Microsoft Research have developed a user interface for sensor data retrieval, specifically to the requirements of SwissEx. The interface is controlled mainly through a visual map interface incorporating a relief model and aerial photography/satellite photographs. The positions of sensors and/or model results will be overlayed onto this. Microsoft SensorMap has been integrated with GSN web interfaces to allow the user to query the sensor and retrieve real time sensor information through interaction with the map.

Wiki

An extension exists within the Wiki to show the latest data from a GSN virtual sensor and allow the user to download data. A second extension has also been developed which will allow this data to be plotted in an interactive plot inside the wiki.


This has been a basic overview of the technologies used within the SwissEx infrastructure. For more information on the various components, please click on the links provided.
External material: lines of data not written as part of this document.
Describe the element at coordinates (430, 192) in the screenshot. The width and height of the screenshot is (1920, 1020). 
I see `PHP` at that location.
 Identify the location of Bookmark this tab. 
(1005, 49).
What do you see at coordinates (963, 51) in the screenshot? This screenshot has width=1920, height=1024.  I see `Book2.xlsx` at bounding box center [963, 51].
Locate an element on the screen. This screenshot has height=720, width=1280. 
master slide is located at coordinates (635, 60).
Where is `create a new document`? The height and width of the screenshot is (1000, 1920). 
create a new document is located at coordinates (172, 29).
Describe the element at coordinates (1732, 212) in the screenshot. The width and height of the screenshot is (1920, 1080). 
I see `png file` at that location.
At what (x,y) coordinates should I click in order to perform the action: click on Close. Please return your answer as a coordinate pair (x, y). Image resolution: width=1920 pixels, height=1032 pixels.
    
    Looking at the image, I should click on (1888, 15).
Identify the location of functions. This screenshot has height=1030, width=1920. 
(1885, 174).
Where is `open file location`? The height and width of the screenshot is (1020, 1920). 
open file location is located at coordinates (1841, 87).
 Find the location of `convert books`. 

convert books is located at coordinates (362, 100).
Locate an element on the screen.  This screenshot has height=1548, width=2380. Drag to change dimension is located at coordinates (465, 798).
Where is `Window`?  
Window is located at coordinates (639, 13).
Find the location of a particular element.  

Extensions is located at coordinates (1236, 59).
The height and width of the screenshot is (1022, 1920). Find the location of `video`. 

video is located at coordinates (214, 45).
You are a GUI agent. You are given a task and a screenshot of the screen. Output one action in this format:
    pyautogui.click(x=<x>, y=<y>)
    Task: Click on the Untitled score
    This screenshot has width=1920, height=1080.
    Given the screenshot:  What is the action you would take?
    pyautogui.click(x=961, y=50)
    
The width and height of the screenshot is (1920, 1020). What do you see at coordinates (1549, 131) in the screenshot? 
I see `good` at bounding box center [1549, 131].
SwissEx Infrastructure Example Use

A real example of how this infrastructure can be used is found in the BigLink project. The runoff measurement instrument consists of a collection receptacle which must be emptied by the field engineer once it exceeds a certain level.

Previous to SwissEx, the liquid volume data was automatically returned to a ‘Loggernet’ instance which laid down the data into a csv file. The field engineers did not have access to this server and had to regularly call the project manager in order to check on the level of liquid in the bottle.

With SwissEx in place, the csv file will be read by GSN and stored in the GSN database. This means that the csv file may be overwritten on each update. Through either GSN or the SwissEx wiki, the field engineers may view the data online. An algorithm will be included in the virtual sensor which will check whether the data has been consistently above a threshold (to avoid false alarms) or possibly will check that the runoff has increased consistently until it exceeds the threshold. GSN will then send a SMS/text message to the field engineer to tell him/her that the runoff measurement equipment requires attention. The field engineers can then check on the calendar in the wiki to find out if anyone is going to the site in the near future and ask them to empty the receptacle. On emptying the receptacle, an observation is entered into the Metadata wiki entry pages that this work was carried out on this day at this time.

Through GSN and SensorMap, the analyst will be able to plot the runoff data against the meteorological station data (surface temperature, precipitation, air temperature) and e.g. may perform correlations to find the lag between the meteorological parameters and the increase in runoff volume. This data will be tagged according to the quality of the data as well as having tags to inform them that the receptacle had been emptied at a certain point, hence the inconsistency in the data. This eliminates the requirement for the analyst to go back to the field engineer’s logbooks and try to work it out for himself. When modelling, the model can be set to ignore any values which have a bad reliability tag, e.g. large jumps in values or very constant values which may indicate that the instrument is stuck. This saves the manual editing of data prior to entry into the model.